[AccessD] Shelling to a batch file - doevents

Jurgen Welz jwelz at hotmail.com
Sun Mar 7 11:35:26 CST 2010


Gustav:  I believe you are right, time I moved on.  Right now application development/maintenance is a part time job I fit in as other duties allow and I'd have to take learning on as a hobby which is pretty much the way I started all this.  The odd emergency arises where I am the only person competent to efficiently deal with a specific IT problem.  I've been tasked with finding my replacement for the past two years.  The problem is that they are looking for someone who understands in house business processes and i've been unable to find someone willing or able to do what it takes.  The management job in safety I've been given allows them to pay me several times over what I was previously paid and my boss sees the IT role as only an intermittent or part time job for me or any replacement.

 

I wasn't seeking a solution for the progress bar but was merely giving an example of using ShellWait to force an external process to run synchronously with Access code and in that context, one point where I found DoEvents useful.

 

Undoubtedly most listers are aware of the built in progress bar and I like to leverage built in capabilities and am familiar with the lack of responsiveness of the built in progress indicator when running queries.  For those who haven't used it, the built in progress bar allows you to set a number representing 100% completion and allows a parameter to allow it to set where it is in relation to that completion number.  It works great if Access does not commadeer its use when you want to use it.  The only thing I've found is that I need to call DoEvents to allow Access to breath when it gets busy so it actually displays the bar update running on a workstation.  All users now run the application from a remote site over a VPN connection and DoEvents is inadequate to update the bar.

 

I've found and built pop up progress bar form examples but really can't be bothered.  The hourglass mouse pointer works and most people have some concept of how long things take when they've used the application a few years.

 

I hadn't bothered to log in to get the syntax I've been using but did so this morning.  Given a long, lngC that represents a count of records, each of which require creation of a document or some other process that takes a fairly standard block of time per iteration:

 

DoCmd.Hourglass True

If not r.Eof

r.MoveLast

r.MoveFirst

lngC = r.RecordCount

 

Do While not r.Eof

.

.

If lngC > 1 Then
    SysCmd acSysCmdInitMeter, lngC & " Documents selected for creation", lngC
Else
    SysCmd acSysCmdInitMeter, "One Document selected for creation", lngC
End If
.

.'build document

.

SysCmd acSysCmdUpdateMeter, lngC
DoEvents

 

r.MoveNext

Loop

 

'exit routine

DoCmd.Hourglass False
SysCmd acSysCmdRemoveMeter


 


Ciao Jürgen Welz

Edmonton, Alberta jwelz at hotmail.com


 
> Date: Sun, 7 Mar 2010 09:48:25 +0100
> From: Gustav at cactus.dk
> To: accessd at databaseadvisors.com
> Subject: Re: [AccessD] Shelling to a batch file - doevents
> 
> Hi Jürgen
> 
> Oh, I thought you were running some custom progress bar.
> In my experience, if the native progress bar runs in the status bar of Access, you can't do anything about it - except pressing Ctrl+Break if you are running a query manually.
> Whatever you ask your app to do, it will impose some load at server side - that's the basic idea of Citrix and other terminal services - the client only handles screen display and user interaction.
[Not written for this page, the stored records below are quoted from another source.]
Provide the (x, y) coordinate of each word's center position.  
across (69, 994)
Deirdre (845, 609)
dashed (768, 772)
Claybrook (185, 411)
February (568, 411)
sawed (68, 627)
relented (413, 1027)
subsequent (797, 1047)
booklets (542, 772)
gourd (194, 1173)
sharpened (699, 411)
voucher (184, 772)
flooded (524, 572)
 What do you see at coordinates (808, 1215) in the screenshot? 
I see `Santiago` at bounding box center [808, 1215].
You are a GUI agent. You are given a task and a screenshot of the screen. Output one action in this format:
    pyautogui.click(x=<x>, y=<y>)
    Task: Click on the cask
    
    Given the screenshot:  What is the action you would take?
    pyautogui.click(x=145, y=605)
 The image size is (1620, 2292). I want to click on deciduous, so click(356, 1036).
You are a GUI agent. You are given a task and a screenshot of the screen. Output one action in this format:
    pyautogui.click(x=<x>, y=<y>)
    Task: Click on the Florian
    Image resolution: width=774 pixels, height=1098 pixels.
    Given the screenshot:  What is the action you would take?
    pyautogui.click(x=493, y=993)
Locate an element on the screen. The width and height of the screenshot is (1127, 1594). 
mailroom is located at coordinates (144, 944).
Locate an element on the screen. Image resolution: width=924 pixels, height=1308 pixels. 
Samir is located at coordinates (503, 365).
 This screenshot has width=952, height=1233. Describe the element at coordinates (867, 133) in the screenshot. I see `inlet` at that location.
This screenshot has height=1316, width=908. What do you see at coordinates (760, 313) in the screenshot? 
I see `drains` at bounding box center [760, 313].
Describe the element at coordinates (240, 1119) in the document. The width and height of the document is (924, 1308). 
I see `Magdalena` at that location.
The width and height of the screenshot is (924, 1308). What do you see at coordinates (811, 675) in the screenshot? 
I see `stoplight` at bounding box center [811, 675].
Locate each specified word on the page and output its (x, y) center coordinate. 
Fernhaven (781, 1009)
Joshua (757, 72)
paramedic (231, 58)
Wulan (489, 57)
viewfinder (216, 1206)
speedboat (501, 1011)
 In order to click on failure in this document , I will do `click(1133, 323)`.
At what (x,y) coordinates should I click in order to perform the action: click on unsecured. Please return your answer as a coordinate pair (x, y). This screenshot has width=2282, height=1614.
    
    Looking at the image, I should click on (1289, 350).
One of the differences between Citrix and other terminal solutions including Remote Desktop is, as I have understood it, that it is better at compressing and optimizing data between server and client.
> My guess is that during this optimizing process, Citrix misses that the status bar has updated (it is not part of your nett application screen area), thus fails to send an updated screen display to your clients. As there is no event for progress-bar-updated you can't even do some API call to Citrix to force an update - and even if you could, that wouldn't help as Access will be busy with its single thread running the query. Seems like you are out of luck.
> 
> Time to move to dotNet, Visual Studio and C#. I think you will love it as you have bumped nearly every corner and edge of Access through the years. As you are a man of the details you will appreciate to be able to tweak almost everything - as Charlotte wrote a while back, in dotNet you can do almost everything in not one but many ways so you can easily be caught in exploring options.